Your parents might have stayed together for the kids, but some New Yorkers are shacking up for the money.
I relocated to New York for work in 2013, and I met my boyfriend shortly after moving into an apartment in Crown Heights I couldn't quite afford. It was a last-minute choice after my initial housing situation fell through, and I had to take what I could get. I wasn't yet unpacked when I met him at Brooklyn Museum for the first time. We made it official in October, said "I love you" for the first time in December, and in April I posed the idea of moving in together — for both romantic and financial reasons. I wanted to live with him, but I also didn't want to feel so broke all the same.
Conventional wisdom is that renters shouldn't spend more than 30 percent of their monthly earnings on housing, and I was well over that mark — sinking 36 percent of my income into my tiny Crown Heights apartment. But according to statistics, I am far from alone: 52.5% of renter households in Brooklyn spend more than 30% of their incomes on rent.
That culture often forces people into risky — but potentially cost-effective — living situations with their significant others, especially young people. In the past six years, rent in the city has increased a gargantuan 34 percent, but millennials' incomes aren't climbing along with it. As the New York Times reported, median incomes for young workers have fallen by 9 percent since 2000. New Yorkers have always had to get creative to make it work — Rainn Wilson lived in abandoned buildings before landing The Office — but it's not just starving artists that are feeling the burn. Statistics show that far too many are forced to do whatever it takes to get by.
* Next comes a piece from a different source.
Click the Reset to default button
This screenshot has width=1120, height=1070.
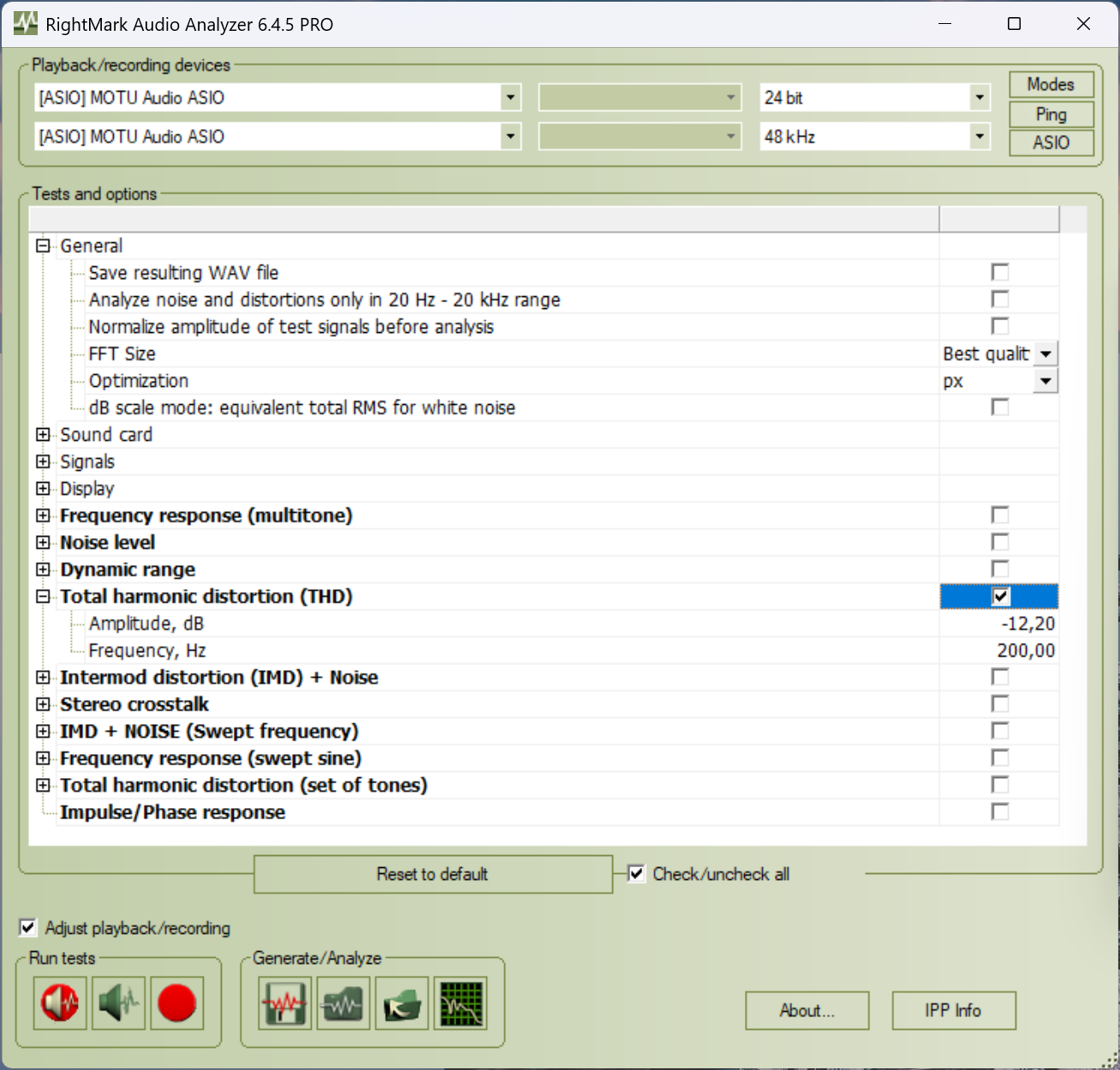433,874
I spoke anonymously with a Crown Heights couple who have saved between $8,000 and $9,000 — including rent and apartment costs — since moving in together. (I will refer to them, as with other interviewees, by their train stop.) Franklin, 25, said the pair split the apartment with another young couple, and nearly every other couple they know had done the same. His fiancé referred to it as the "Costco mentality": "You save through bulk."
Others have made the city's rising rents work for them in other ways. I spoke with a Park Slope resident who moved in with his partner earlier this year. Atlantic-Barclays, 26, said that it was nearly impossible to make rent in the city working 50 hours a week on a modest nonprofit stipend. He works as the director for an after-school program, making just $1,400 a month. Over the phone, he told me that on the equivalent of $7.70 an hour, you "can afford to pay rent and do light grocery shopping. ... You don't have any money at the end of the day for yourself." By moving in with his partner, he was able to start paying back his student loans and stay in the city. Otherwise he couldn't afford it.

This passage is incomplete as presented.